Pentoxifylline Decreases Pro‐Inflammatory Cytokines in Prolonged Heart Failure‐Induced Lung Injury

Understanding the mechanisms by which heart failure leads to fibrosis may suggest unique therapies to prevent this complication. We developed a rat model of increased left atrial pressure (LAP). In previous experiments we showed that elevated LAP leads to lung edema and fibrosis development, resulting in pulmonary dysfunction with decreased dynamic lung compliance. Furthermore, a significant increase in pro‐inflammatory cytokines, mainly TNF‐α was recorded at 4 and 7 days in BAL fluid in rats with elevated LAP. We investigated the down‐regulation of fibrosis development using pharmacologic interventions in vivo. Under isoflurane, a catheter was introduced into the left ventricle to record left ventricular end diastole pressure. A wire was introduced through the left ventricle to restrict left ventricular filling during cardiac diastole, causing an increase in LAP about 15–20 mm Hg. Group 1 received pentoxyfilline (PTX) in a dose of 1mg/kg/hr for 7 days, infused through an osmotic minipump whereas group 2 received saline. At day 7, rats were euthanized and lungs harvested.
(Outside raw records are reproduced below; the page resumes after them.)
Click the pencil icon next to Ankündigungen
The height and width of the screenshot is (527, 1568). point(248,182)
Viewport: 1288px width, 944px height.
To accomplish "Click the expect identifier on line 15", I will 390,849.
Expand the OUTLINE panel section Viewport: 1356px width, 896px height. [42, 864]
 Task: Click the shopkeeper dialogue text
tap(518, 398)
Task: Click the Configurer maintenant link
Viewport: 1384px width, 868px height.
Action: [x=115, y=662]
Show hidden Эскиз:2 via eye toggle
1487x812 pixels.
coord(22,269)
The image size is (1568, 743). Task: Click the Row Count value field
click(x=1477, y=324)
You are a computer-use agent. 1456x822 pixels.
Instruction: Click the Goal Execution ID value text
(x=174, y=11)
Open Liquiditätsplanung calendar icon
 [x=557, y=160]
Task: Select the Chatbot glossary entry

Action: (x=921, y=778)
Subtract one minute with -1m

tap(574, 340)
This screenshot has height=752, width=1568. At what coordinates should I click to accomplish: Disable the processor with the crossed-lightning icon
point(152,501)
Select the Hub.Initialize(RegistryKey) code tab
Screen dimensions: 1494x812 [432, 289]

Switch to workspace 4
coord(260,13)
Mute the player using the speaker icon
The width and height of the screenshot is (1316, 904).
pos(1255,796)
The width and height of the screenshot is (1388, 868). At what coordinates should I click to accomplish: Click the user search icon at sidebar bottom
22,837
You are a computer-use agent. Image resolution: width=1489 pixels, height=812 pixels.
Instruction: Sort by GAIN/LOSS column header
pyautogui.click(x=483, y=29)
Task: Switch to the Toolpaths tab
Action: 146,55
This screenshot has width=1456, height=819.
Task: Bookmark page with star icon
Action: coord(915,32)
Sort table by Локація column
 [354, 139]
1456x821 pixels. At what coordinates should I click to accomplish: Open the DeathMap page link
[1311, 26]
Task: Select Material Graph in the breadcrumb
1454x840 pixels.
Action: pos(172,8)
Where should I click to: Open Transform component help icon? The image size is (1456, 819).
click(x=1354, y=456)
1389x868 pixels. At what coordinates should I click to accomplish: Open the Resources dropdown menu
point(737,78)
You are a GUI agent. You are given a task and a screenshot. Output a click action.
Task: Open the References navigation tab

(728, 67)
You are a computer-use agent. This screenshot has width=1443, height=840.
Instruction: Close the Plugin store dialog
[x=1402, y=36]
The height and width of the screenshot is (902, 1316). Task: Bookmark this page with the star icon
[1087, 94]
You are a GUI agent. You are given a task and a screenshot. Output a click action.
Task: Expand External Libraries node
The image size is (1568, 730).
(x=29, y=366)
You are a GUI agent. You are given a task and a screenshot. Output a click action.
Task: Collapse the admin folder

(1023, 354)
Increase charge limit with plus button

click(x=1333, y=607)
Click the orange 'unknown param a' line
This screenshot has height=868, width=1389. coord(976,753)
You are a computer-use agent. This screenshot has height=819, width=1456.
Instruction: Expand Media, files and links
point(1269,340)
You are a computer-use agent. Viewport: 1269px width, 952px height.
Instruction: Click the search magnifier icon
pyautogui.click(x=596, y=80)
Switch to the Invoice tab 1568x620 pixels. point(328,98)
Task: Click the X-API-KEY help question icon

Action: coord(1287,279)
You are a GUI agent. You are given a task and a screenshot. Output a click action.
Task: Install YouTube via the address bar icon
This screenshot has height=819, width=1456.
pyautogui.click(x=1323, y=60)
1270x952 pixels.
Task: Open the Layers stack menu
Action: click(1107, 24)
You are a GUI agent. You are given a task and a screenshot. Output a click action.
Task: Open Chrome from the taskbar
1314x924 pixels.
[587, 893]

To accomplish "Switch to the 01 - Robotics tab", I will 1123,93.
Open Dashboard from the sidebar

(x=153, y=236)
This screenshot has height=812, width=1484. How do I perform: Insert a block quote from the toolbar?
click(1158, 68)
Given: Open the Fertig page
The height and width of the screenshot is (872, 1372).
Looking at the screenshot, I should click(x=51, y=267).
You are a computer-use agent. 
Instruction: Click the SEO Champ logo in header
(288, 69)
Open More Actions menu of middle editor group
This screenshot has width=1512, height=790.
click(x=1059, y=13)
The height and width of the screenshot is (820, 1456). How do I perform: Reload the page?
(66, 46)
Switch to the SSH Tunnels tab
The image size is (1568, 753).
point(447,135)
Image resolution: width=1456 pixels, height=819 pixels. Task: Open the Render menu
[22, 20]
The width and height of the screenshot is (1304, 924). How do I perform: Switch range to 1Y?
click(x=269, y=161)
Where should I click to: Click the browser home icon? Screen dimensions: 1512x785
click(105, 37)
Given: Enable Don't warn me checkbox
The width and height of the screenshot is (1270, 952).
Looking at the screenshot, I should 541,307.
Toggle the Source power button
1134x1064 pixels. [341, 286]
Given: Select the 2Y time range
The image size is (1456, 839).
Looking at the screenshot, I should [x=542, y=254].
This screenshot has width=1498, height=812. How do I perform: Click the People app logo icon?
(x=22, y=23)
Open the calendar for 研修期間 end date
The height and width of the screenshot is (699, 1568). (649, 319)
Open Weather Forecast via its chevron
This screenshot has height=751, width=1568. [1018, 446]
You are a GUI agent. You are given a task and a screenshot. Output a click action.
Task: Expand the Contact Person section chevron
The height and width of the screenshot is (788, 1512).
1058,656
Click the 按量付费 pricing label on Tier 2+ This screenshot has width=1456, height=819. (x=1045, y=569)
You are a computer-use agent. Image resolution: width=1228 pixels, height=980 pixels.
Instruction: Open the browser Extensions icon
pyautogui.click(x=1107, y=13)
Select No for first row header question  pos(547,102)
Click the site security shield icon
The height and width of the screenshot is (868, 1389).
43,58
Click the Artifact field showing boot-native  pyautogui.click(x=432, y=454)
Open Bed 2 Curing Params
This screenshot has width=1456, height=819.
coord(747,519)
Our data show that in rats treated with PTX, lung fluid decreased significantly by 35% compared to non‐treated rats with elevated LAP. Our results suggest that PTX inhibits increases in TNF‐α by 80%, IL‐6 by 96% and IL‐8 by 85%. Our data indicate that PTX is a potent inhibitor of cytokines‐induced pulmonary injury in prolonged heart failure in rats.